## [Given data]
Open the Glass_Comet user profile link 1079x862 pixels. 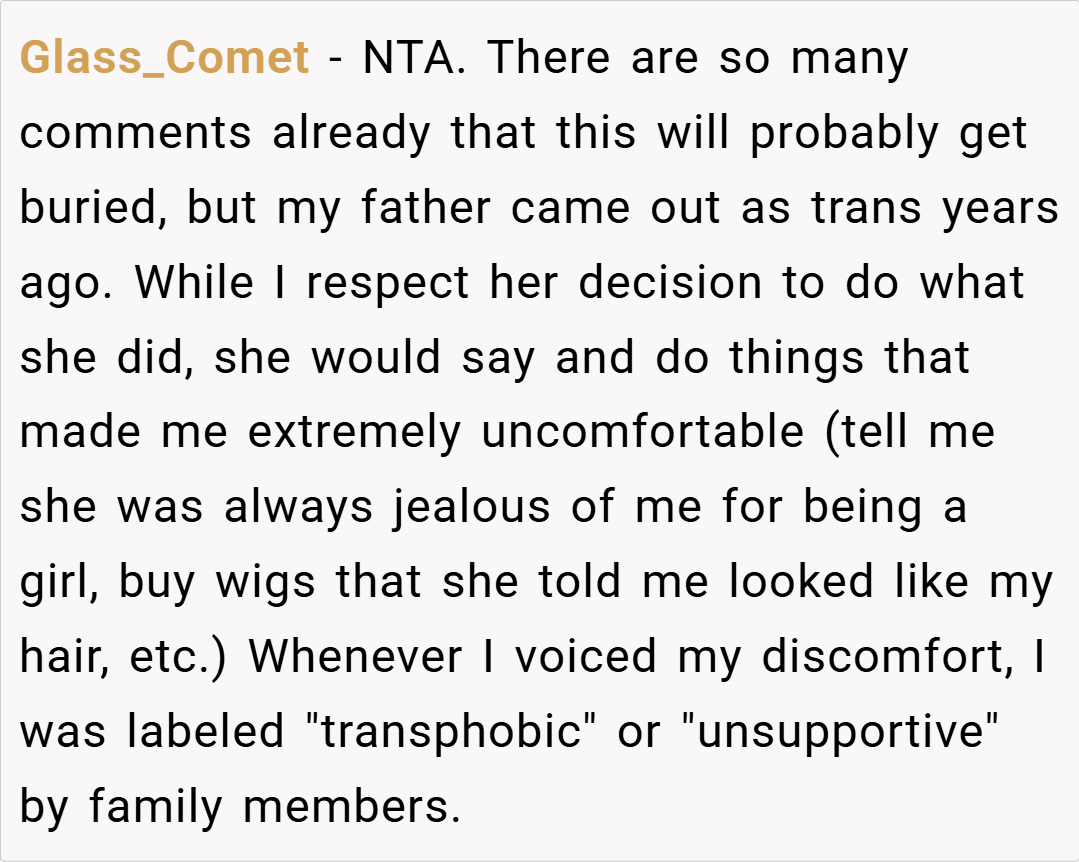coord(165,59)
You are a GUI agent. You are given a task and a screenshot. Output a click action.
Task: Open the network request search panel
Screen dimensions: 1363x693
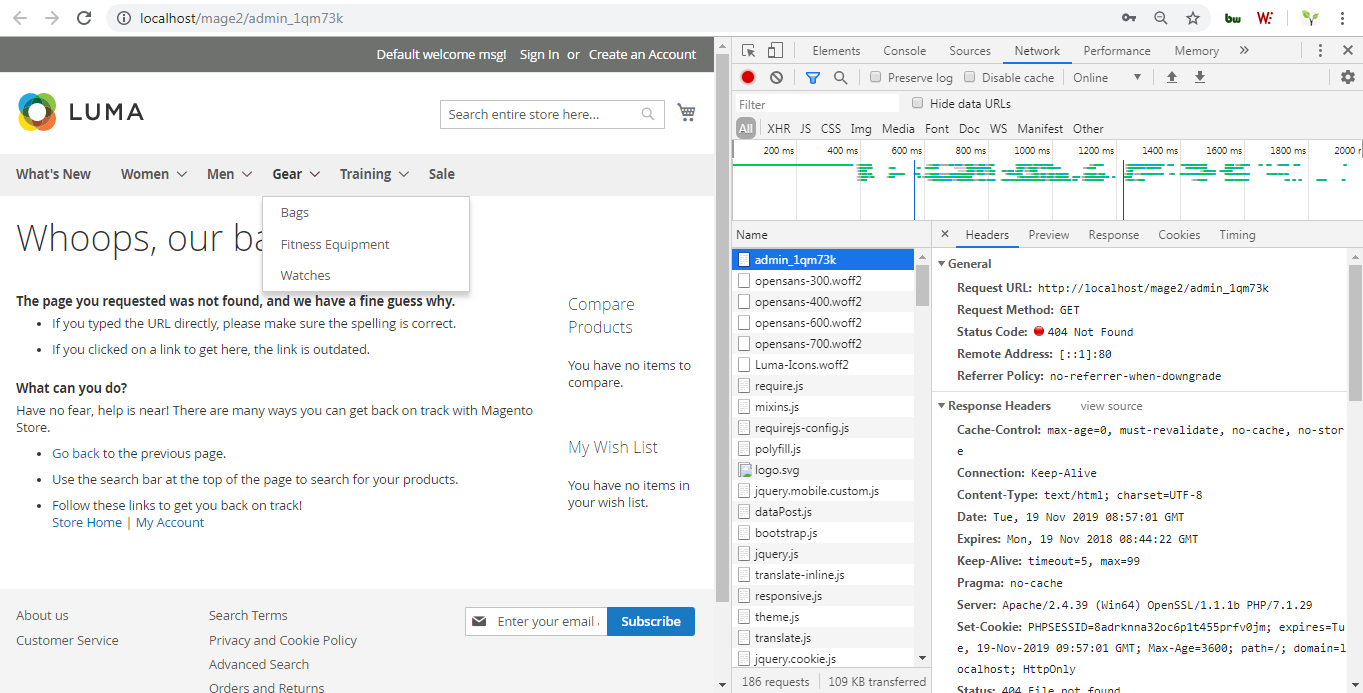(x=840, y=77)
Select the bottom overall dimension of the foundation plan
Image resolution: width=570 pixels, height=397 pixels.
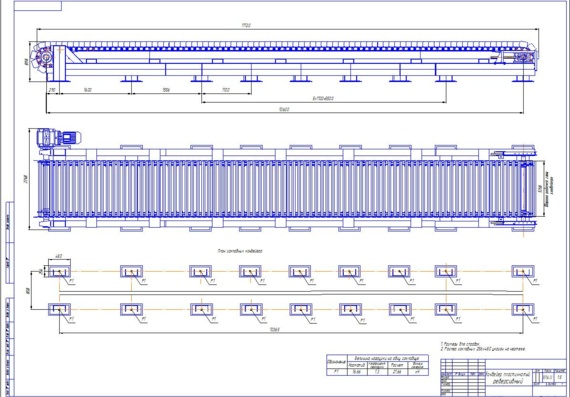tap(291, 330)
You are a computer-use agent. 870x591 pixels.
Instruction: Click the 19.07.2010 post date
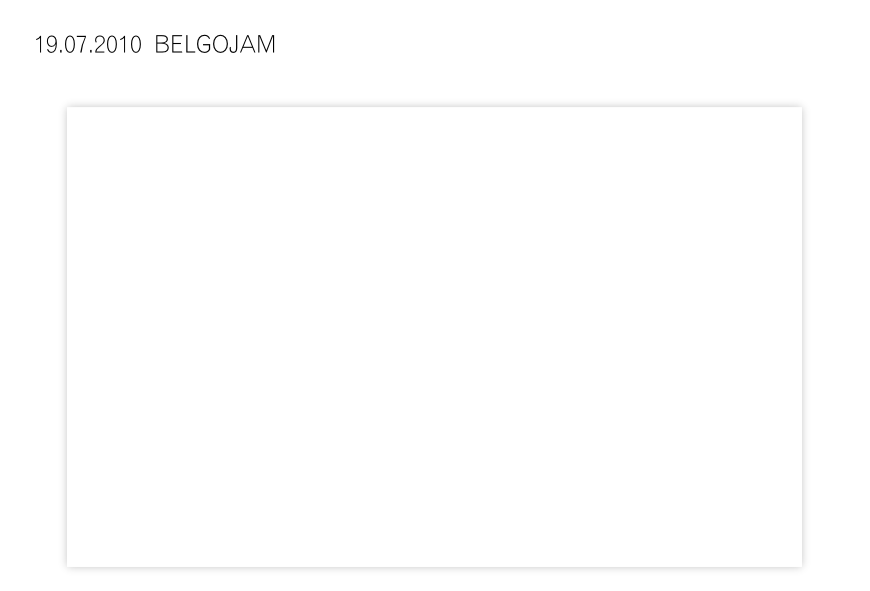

## [Problem to solve]
Beginning with the line that holds "Image resolution: width=570", write out exactly the lines down to the end of the material above, and no others. Pictures are not part of the copy.

## [Written reply]
Image resolution: width=570 pixels, height=397 pixels.
tap(291, 330)
You are a computer-use agent. 870x591 pixels.
Instruction: Click the 19.07.2010 post date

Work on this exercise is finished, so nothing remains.